■ Directions for this task
Retype, word for word, every line from the one holding "だいらやま (743, 1812)" through the one holding "旗艦本という覚悟 (742, 258)" in the entries below, both included, and only those lines.

■ Records shown
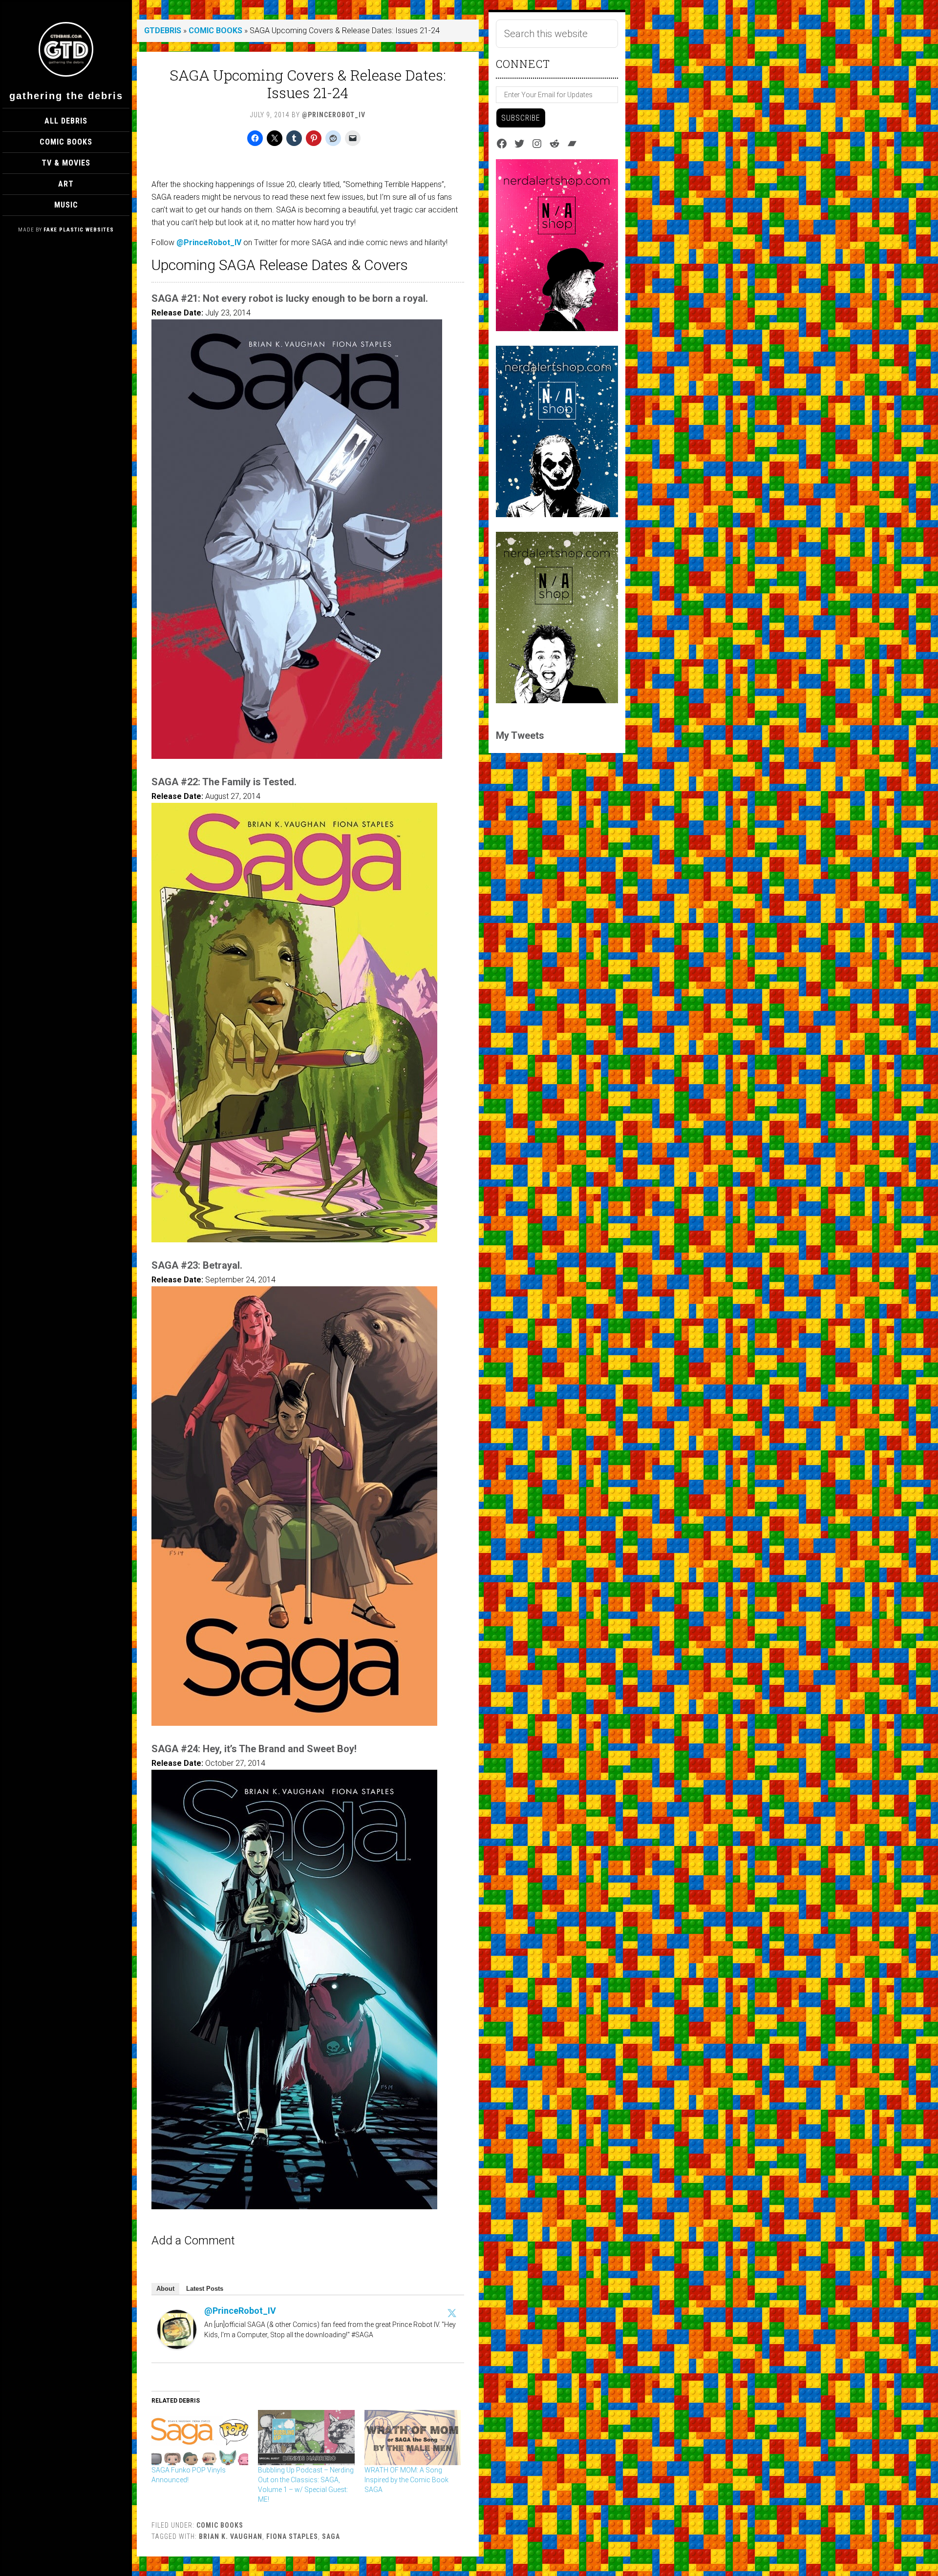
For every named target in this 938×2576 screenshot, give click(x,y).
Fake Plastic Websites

==

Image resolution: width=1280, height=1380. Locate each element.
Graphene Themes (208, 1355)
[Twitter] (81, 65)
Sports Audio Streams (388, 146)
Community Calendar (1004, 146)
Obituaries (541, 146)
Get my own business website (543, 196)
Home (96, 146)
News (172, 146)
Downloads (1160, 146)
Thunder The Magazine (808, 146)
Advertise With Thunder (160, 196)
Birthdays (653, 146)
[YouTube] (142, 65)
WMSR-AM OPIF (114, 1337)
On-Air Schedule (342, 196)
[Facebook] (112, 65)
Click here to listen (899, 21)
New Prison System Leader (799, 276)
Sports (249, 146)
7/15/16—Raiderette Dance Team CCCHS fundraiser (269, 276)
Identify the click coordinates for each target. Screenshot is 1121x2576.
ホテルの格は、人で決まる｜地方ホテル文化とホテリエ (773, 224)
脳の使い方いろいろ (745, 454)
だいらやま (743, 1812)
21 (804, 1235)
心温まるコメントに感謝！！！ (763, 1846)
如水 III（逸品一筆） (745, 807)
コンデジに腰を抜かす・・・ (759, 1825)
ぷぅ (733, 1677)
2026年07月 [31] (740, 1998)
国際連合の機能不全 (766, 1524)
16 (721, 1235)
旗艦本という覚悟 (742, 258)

■ Exercise answer
だいらやま (743, 1812)
21 (804, 1235)
心温まるコメントに感謝！！！ (763, 1846)
如水 III（逸品一筆） (745, 807)
コンデジに腰を抜かす・・・ (759, 1825)
ぷぅ (733, 1677)
2026年07月 [31] (740, 1998)
国際連合の機能不全 (766, 1524)
16 (721, 1235)
旗艦本という覚悟 (742, 258)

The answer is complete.